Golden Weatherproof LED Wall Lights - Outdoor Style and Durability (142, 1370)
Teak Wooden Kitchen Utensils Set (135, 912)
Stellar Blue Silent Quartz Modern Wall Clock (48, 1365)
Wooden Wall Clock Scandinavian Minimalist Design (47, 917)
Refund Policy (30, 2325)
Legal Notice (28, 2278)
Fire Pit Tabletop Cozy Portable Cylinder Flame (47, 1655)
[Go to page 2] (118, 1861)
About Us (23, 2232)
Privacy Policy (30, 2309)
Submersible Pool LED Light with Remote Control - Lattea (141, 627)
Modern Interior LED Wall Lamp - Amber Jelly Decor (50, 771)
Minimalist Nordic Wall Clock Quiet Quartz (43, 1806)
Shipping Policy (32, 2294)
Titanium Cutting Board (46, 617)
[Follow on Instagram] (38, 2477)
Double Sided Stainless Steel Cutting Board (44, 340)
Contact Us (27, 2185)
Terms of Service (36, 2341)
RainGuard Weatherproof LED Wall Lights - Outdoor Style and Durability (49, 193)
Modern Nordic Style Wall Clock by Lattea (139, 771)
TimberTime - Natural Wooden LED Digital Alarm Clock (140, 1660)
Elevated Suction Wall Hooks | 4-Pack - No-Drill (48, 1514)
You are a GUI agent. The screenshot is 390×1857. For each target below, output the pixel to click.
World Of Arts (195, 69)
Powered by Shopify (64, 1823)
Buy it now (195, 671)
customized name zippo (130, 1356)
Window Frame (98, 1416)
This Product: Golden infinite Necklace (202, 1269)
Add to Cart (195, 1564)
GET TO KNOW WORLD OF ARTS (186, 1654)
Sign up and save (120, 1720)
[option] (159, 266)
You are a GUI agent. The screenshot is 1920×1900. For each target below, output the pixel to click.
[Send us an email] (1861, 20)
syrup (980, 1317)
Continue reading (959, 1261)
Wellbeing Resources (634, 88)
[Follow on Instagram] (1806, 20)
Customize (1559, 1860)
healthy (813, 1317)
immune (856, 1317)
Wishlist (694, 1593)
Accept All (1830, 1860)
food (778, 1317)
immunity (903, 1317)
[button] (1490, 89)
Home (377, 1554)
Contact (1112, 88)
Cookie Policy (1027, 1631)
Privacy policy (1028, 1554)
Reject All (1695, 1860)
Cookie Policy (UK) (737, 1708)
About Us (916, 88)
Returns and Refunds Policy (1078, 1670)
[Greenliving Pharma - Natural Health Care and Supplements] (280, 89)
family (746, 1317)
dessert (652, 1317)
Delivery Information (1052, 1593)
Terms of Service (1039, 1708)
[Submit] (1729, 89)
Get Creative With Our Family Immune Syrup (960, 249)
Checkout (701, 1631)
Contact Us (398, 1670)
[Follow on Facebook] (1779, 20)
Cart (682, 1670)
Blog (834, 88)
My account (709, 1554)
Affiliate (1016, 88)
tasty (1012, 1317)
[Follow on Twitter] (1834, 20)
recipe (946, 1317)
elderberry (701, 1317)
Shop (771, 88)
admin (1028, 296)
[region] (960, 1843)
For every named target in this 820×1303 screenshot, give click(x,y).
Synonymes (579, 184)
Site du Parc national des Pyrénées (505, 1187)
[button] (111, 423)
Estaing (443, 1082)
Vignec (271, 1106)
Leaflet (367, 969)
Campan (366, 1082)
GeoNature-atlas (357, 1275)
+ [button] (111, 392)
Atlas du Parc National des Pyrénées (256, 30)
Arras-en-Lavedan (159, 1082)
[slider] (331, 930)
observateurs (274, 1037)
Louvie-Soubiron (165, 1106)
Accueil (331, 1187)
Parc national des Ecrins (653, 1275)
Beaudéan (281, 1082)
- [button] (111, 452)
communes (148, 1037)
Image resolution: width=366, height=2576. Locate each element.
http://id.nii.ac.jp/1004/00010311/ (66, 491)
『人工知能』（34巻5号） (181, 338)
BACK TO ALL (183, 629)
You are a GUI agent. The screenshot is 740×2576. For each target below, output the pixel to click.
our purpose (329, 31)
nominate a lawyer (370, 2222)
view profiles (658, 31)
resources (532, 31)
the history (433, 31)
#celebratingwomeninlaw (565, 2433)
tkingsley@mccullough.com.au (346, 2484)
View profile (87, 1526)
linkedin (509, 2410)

* **Exercise**
Produce an exact copy of every entry above.

* **Solved exercise**
Golden Weatherproof LED Wall Lights - Outdoor Style and Durability (142, 1370)
Teak Wooden Kitchen Utensils Set (135, 912)
Stellar Blue Silent Quartz Modern Wall Clock (48, 1365)
Wooden Wall Clock Scandinavian Minimalist Design (47, 917)
Refund Policy (30, 2325)
Legal Notice (28, 2278)
Fire Pit Tabletop Cozy Portable Cylinder Flame (47, 1655)
[Go to page 2] (118, 1861)
About Us (23, 2232)
Privacy Policy (30, 2309)
Submersible Pool LED Light with Remote Control - Lattea (141, 627)
Modern Interior LED Wall Lamp - Amber Jelly Decor (50, 771)
Minimalist Nordic Wall Clock Quiet Quartz (43, 1806)
Shipping Policy (32, 2294)
Titanium Cutting Board (46, 617)
[Follow on Instagram] (38, 2477)
Double Sided Stainless Steel Cutting Board (44, 340)
Contact Us (27, 2185)
Terms of Service (36, 2341)
RainGuard Weatherproof LED Wall Lights - Outdoor Style and Durability (49, 193)
Modern Nordic Style Wall Clock by Lattea (139, 771)
TimberTime - Natural Wooden LED Digital Alarm Clock (140, 1660)
Elevated Suction Wall Hooks | 4-Pack - No-Drill (48, 1514)
You are a GUI agent. The screenshot is 390×1857. For each target below, output the pixel to click.
World Of Arts (195, 69)
Powered by Shopify (64, 1823)
Buy it now (195, 671)
customized name zippo (130, 1356)
Window Frame (98, 1416)
This Product: Golden infinite Necklace (202, 1269)
Add to Cart (195, 1564)
GET TO KNOW WORLD OF ARTS (186, 1654)
Sign up and save (120, 1720)
[option] (159, 266)
You are a GUI agent. The screenshot is 1920×1900. For each target below, output the pixel to click.
[Send us an email] (1861, 20)
syrup (980, 1317)
Continue reading (959, 1261)
Wellbeing Resources (634, 88)
[Follow on Instagram] (1806, 20)
Customize (1559, 1860)
healthy (813, 1317)
immune (856, 1317)
Wishlist (694, 1593)
Accept All (1830, 1860)
food (778, 1317)
immunity (903, 1317)
[button] (1490, 89)
Home (377, 1554)
Contact (1112, 88)
Cookie Policy (1027, 1631)
Privacy policy (1028, 1554)
Reject All (1695, 1860)
Cookie Policy (UK) (737, 1708)
About Us (916, 88)
Returns and Refunds Policy (1078, 1670)
[Greenliving Pharma - Natural Health Care and Supplements] (280, 89)
family (746, 1317)
dessert (652, 1317)
Delivery Information (1052, 1593)
Terms of Service (1039, 1708)
[Submit] (1729, 89)
Get Creative With Our Family Immune Syrup (960, 249)
Checkout (701, 1631)
Contact Us (398, 1670)
[Follow on Facebook] (1779, 20)
Cart (682, 1670)
Blog (834, 88)
My account (709, 1554)
Affiliate (1016, 88)
tasty (1012, 1317)
[Follow on Twitter] (1834, 20)
recipe (946, 1317)
elderberry (701, 1317)
Shop (771, 88)
admin (1028, 296)
[region] (960, 1843)
For every named target in this 820×1303 screenshot, give click(x,y).
Synonymes (579, 184)
Site du Parc national des Pyrénées (505, 1187)
[button] (111, 423)
Estaing (443, 1082)
Vignec (271, 1106)
Leaflet (367, 969)
Campan (366, 1082)
GeoNature-atlas (357, 1275)
+ [button] (111, 392)
Atlas du Parc National des Pyrénées (256, 30)
Arras-en-Lavedan (159, 1082)
[slider] (331, 930)
observateurs (274, 1037)
Louvie-Soubiron (165, 1106)
Accueil (331, 1187)
Parc national des Ecrins (653, 1275)
Beaudéan (281, 1082)
- [button] (111, 452)
communes (148, 1037)
Image resolution: width=366, height=2576. Locate each element.
http://id.nii.ac.jp/1004/00010311/ (66, 491)
『人工知能』（34巻5号） (181, 338)
BACK TO ALL (183, 629)
You are a GUI agent. The screenshot is 740×2576. For each target below, output the pixel to click.
our purpose (329, 31)
nominate a lawyer (370, 2222)
view profiles (658, 31)
resources (532, 31)
the history (433, 31)
#celebratingwomeninlaw (565, 2433)
tkingsley@mccullough.com.au (346, 2484)
View profile (87, 1526)
linkedin (509, 2410)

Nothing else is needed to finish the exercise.